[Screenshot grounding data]
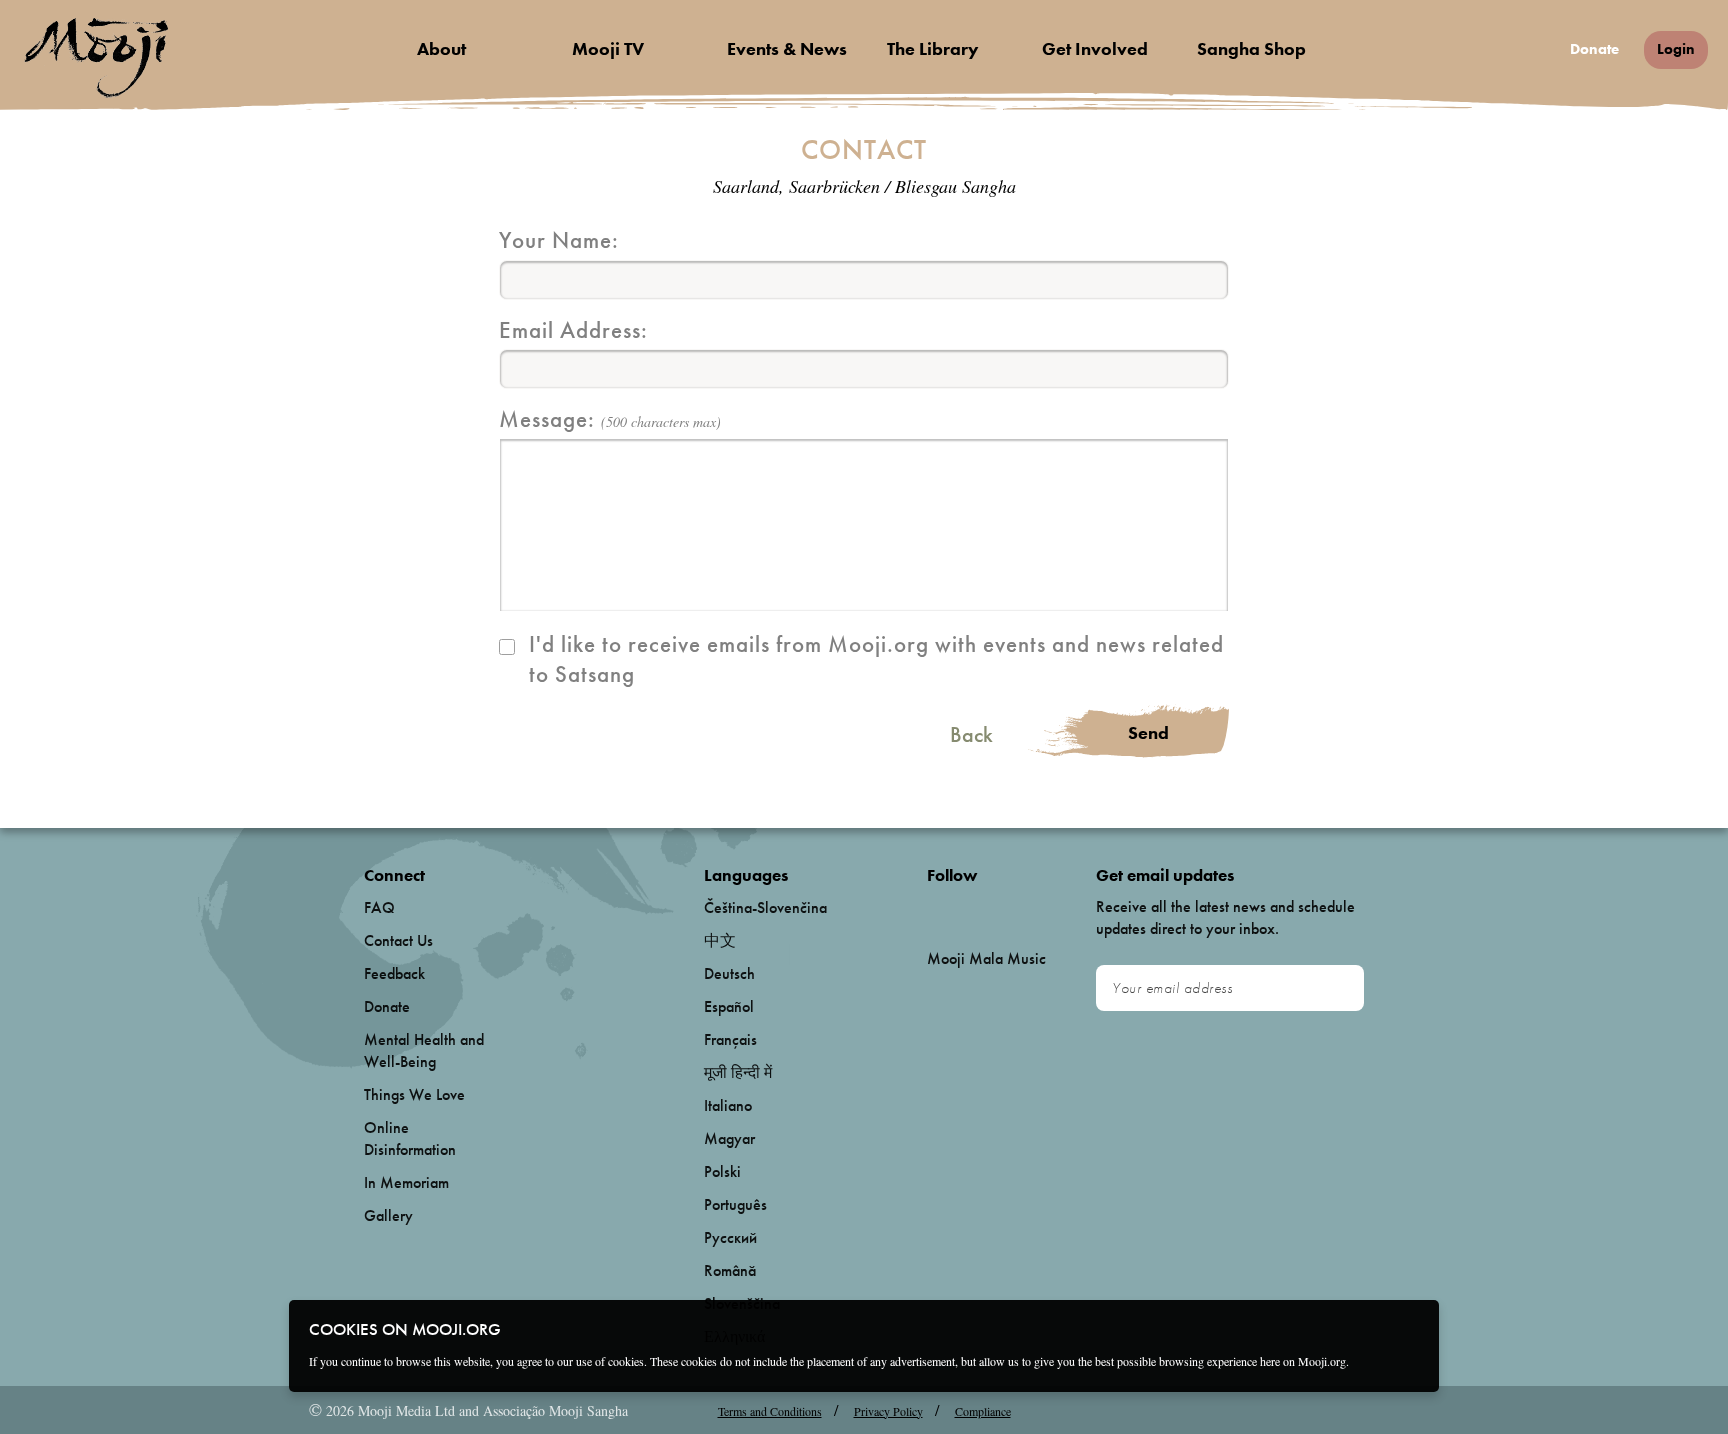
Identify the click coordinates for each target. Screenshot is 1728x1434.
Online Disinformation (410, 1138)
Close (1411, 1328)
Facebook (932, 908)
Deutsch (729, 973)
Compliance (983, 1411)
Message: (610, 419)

### ASSIGNED TASK
Without the pictures, reproduce every line of the records above exactly.

### RESPONSE
Identify the click coordinates for each target. Screenshot is 1728x1434.
Online Disinformation (410, 1138)
Close (1411, 1328)
Facebook (932, 908)
Deutsch (729, 973)
Compliance (983, 1411)
Message: (610, 419)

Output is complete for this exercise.